Page 1 of 1
Wrong image size when reading ImageInfo from PDF
Posted: 2017-04-24T12:57:08-07:00
by NoRulez
Hello,
I want to get the image size from an image which is embedded in a PDF file.
The size of the image itself is 1024 x 768.
If a open the PDF in Acrobat Reader, mark the image and copy it to e.g. paint, then the image size is correct (1024x768)
However, if I use the API function PingImage, then columns and rows (which i was expected to be the correct size) is 1475x1106 which is definitivly wrong.
Any hints?
Does anyone know how to get the correct image size?
Re: Wrong image size when reading ImageInfo from PDF
Posted: 2017-04-24T13:13:18-07:00
by snibgo
Does the image occupy the entire page? IM will rasterize the page, and return those dimensions. If the page contains a smaller raster image, IM won't give that to you. Pdfimages is a better tool for that.
Re: Wrong image size when reading ImageInfo from PDF
Posted: 2017-04-24T13:35:25-07:00
by NoRulez
But I need to get the image out from the PDF with IM, is there an other way?
The requirement is to use only the IM C API for that
Re: Wrong image size when reading ImageInfo from PDF
Posted: 2017-04-24T14:02:15-07:00
by snibgo
IM will rasterize the entire page, at whatever resolution you give it in "-density".
Re: Wrong image size when reading ImageInfo from PDF
Posted: 2017-04-25T03:57:38-07:00
by NoRulez
The information of the image stands in the dictionary of the PDF.
Code: Select all
<</BitsPerComponent 8/ColorSpace/DeviceRGB/DecodeParms<</Blend 1/ColorTransform 1/Colors 3/Columns 1024/HSamples[1 1 1 1]/QFactor 0.0/Rows 768/VSamples[1 1 1 1]>>/Filter/DCTDecode/Height 768/ImageName/ab123.jpg/Intent/RelativeColorimetric/Length 599237/Name/ab123.jpg/Subtype/Image/Type/XObject/Width 1024>>stream
Is there a way to get the dictionary and the stream from the pdf itself as raw data?
Re: Wrong image size when reading ImageInfo from PDF
Posted: 2017-04-25T04:36:17-07:00
by snibgo
IM doesn't read the PDF file. It simply passes the PDF to Ghostscript, which does the rasterizing.
Perhaps Ghostscript has a command to do what you want.
I think pdfimages can do what you want. (You can test this.) Perhaps you can add an entry to delegates.xml to call pdfimages and pass the results back to IM.
Re: Wrong image size when reading ImageInfo from PDF
Posted: 2017-04-25T05:37:05-07:00
by snibgo
snibgo wrote:Perhaps you can add an entry to delegates.xml to call pdfimages and pass the results back to IM.
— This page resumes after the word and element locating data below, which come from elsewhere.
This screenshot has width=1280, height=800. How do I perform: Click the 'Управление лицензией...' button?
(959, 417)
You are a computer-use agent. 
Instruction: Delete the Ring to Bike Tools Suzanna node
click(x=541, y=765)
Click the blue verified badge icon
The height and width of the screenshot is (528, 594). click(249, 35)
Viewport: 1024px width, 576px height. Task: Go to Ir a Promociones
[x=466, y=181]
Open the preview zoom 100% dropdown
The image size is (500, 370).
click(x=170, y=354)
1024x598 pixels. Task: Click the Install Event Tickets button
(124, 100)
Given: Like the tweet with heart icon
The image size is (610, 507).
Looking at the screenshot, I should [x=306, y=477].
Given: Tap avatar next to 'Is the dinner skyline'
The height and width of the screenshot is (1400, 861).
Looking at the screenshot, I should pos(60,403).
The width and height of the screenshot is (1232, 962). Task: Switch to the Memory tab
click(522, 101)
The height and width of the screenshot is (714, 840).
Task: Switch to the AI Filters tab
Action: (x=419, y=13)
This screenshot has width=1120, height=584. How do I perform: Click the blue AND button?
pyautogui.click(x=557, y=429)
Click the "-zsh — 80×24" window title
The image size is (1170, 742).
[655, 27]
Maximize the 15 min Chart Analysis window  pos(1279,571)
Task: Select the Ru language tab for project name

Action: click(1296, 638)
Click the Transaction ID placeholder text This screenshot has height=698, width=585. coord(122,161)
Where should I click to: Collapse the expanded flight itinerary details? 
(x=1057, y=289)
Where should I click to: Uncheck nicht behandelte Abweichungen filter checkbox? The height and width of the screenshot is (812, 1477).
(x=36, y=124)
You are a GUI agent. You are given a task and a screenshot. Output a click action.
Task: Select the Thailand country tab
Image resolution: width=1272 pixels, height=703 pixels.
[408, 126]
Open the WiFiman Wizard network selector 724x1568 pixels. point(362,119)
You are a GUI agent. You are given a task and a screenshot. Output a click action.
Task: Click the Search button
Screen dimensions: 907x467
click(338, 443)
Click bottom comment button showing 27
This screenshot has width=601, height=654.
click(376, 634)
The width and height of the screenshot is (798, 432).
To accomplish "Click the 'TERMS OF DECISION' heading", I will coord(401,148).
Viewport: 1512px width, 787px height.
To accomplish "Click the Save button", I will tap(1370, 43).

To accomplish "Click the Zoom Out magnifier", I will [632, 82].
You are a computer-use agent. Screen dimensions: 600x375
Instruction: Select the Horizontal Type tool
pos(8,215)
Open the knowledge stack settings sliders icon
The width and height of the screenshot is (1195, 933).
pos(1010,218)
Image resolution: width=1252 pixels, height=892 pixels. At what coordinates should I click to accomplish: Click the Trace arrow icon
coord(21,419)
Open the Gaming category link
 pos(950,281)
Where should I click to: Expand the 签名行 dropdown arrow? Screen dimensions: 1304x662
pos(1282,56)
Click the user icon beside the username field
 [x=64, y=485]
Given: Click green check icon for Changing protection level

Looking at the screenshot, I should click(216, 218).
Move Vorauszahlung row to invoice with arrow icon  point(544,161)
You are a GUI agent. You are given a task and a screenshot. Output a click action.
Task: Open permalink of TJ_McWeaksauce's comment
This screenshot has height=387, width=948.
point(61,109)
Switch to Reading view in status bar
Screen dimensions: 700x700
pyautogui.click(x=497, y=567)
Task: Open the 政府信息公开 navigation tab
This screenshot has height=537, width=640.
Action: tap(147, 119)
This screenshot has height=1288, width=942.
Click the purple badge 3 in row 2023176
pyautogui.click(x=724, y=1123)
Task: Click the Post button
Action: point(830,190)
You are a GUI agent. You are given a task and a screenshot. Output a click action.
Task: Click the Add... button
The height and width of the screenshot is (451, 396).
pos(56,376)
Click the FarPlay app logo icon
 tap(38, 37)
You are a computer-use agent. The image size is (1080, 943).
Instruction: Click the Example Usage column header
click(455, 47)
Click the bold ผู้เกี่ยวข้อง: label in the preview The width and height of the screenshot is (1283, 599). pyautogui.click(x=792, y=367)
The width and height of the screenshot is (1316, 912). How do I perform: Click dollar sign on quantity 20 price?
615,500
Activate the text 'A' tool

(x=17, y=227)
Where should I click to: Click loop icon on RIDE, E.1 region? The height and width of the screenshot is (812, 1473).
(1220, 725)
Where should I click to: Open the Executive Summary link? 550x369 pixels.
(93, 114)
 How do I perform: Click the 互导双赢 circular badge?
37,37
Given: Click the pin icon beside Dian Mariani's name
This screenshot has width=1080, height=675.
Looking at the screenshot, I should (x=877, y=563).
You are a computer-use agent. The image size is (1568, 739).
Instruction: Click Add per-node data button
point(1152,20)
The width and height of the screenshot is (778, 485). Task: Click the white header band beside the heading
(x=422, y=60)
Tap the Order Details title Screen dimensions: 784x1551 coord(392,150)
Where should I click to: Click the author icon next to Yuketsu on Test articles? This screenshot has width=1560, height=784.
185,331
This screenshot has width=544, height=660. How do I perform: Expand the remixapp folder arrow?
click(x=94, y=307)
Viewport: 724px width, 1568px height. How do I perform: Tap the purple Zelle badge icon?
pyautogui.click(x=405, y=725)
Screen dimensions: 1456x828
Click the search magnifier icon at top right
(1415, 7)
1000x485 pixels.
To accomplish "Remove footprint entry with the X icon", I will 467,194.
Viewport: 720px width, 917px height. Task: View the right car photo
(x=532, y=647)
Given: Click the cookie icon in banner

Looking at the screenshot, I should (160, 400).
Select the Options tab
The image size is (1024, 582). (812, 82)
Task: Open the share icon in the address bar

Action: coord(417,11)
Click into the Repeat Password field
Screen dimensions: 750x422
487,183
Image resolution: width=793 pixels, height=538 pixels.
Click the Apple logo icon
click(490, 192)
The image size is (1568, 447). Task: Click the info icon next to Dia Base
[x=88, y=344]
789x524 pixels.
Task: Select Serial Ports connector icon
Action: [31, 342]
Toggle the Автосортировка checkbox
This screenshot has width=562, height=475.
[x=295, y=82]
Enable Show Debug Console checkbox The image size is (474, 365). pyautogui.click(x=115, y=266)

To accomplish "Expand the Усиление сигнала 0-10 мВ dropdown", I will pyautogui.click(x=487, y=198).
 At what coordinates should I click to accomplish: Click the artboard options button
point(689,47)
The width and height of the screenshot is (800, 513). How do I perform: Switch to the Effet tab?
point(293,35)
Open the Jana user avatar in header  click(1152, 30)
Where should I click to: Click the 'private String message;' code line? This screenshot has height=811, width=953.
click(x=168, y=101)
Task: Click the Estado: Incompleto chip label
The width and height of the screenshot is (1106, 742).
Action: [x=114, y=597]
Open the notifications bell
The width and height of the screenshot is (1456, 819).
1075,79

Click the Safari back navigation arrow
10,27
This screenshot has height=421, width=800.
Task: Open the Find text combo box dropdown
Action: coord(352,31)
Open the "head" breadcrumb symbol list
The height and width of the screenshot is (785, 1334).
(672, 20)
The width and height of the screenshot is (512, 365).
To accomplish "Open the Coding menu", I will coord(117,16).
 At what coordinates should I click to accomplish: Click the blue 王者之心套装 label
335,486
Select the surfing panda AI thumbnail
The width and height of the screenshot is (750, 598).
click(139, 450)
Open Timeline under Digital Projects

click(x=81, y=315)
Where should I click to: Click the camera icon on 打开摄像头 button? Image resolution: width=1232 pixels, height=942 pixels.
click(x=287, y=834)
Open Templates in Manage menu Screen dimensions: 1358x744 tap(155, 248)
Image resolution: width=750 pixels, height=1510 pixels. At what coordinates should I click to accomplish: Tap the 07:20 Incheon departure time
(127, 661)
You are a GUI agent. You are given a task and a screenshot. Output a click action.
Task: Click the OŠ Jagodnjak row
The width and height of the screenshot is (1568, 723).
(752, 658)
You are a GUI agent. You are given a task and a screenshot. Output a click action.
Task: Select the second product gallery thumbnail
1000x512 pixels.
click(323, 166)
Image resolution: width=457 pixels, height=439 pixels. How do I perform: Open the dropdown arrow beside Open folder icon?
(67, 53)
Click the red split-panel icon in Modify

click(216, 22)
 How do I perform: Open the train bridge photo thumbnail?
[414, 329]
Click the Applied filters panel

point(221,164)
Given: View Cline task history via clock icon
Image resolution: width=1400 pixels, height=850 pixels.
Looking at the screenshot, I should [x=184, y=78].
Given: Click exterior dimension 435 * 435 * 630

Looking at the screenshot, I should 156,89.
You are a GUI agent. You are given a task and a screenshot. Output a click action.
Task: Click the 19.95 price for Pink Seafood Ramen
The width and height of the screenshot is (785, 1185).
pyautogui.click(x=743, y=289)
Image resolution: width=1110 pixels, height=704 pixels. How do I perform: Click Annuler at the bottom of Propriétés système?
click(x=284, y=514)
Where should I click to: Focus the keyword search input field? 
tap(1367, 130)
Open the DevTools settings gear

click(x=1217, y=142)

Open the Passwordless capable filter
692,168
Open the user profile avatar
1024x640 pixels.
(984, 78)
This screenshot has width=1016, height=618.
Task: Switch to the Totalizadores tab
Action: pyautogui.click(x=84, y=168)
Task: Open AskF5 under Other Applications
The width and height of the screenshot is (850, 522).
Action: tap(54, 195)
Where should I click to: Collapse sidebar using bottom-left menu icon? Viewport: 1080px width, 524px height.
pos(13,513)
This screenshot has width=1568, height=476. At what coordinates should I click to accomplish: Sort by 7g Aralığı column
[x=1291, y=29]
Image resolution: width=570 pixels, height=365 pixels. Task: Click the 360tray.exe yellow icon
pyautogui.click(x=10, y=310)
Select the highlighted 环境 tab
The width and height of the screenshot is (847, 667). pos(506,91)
Yes, that works, for IM v6.9.5-3 on Windows 8.1. Assuming convert and pdfimages are both in the system path, I add this to delegates.xml:
Code: Select all
<delegate decode="expdf" command="cmd.exe /c (pdfimages -all "%i" "%u" ) & (convert "%u-*.*" "miff:%o" )" />
Note that the command string in the delegates.xml line is specific to Windows. It will be different for bash.
Now, when an input file to convert is prefixed with "expdf:" I get all the raster images from the PDF, with no resizing. For example:
Code: Select all
f:\web\im>convert expdf:pump.pdf info:
expdf:pump.pdf[0] MIFF 1620x1306 1620x1306+0+0 8-bit TrueColor sRGB 11.41MB 0.031u 0:00.023
expdf:pump.pdf[1] MIFF 2000x633 2000x633+0+0 8-bit TrueColor sRGB 11.41MB 0.141u 0:00.141
expdf:pump.pdf[2] MIFF 2000x633 2000x633+0+0 8-bit Palette Gray 2c 11.41MB 0.156u 0:00.147
I am using "convert" as a delegate to ImageMagick. The command first calls pdfimages to extract all the images (which could be JPG, PNG, or whatever), then it calls "convert" to read all those images and put them in a single MIFF file, which is %o, the output of the delegated task. Then IM reads the miff file in the ordinary way.
EDIT: This leaves the images from pdfimages as files on disk (%u). They should probably be deleted.
EDIT2: Some versions of IM sanitise delegate commands, removing wildcards "*" and "?". For those, we can put the commands in a shell script, which we call with %i, %o and %u.
Re: Wrong image size when reading ImageInfo from PDF
Posted: 2017-04-25T06:14:41-07:00
by NoRulez
Thanks for the hint
Are there C API calls too?
Re: Wrong image size when reading ImageInfo from PDF
Posted: 2017-04-25T06:26:11-07:00
by snibgo
If you edit delegates.xml as I have shown, C API calls such as PingImage will indirectly do the extraction.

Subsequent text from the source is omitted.